> **RECORD SET**
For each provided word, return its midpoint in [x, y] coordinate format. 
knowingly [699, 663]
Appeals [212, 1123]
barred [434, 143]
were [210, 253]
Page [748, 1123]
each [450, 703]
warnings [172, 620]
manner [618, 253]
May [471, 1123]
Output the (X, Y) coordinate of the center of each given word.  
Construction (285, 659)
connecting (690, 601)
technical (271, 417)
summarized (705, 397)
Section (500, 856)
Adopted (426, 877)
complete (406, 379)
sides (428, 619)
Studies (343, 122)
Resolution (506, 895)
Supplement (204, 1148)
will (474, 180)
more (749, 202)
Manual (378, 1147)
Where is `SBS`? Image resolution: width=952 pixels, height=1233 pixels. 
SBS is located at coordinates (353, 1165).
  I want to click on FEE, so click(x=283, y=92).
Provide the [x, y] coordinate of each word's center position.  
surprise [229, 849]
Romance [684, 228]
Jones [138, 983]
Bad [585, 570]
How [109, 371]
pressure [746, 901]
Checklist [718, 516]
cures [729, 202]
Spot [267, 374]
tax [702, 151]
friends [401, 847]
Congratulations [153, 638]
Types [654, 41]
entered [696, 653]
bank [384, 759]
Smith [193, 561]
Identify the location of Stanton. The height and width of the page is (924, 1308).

> **GOAL**
Please express the lines from the one containing "Romance [684, 228]" through the one containing "Smith [193, 561]" as a two-column CSV with the header term,location. Each of those rows becomes one CSV line, with its text in term and its answer in location, each in a single quoted field and with any line breaks turned into spaces.

> **SOLUTION BELOW**
term,location
"Romance","[684, 228]"
"Jones","[138, 983]"
"Bad","[585, 570]"
"How","[109, 371]"
"pressure","[746, 901]"
"Checklist","[718, 516]"
"cures","[729, 202]"
"Spot","[267, 374]"
"tax","[702, 151]"
"friends","[401, 847]"
"Congratulations","[153, 638]"
"Types","[654, 41]"
"entered","[696, 653]"
"bank","[384, 759]"
"Smith","[193, 561]"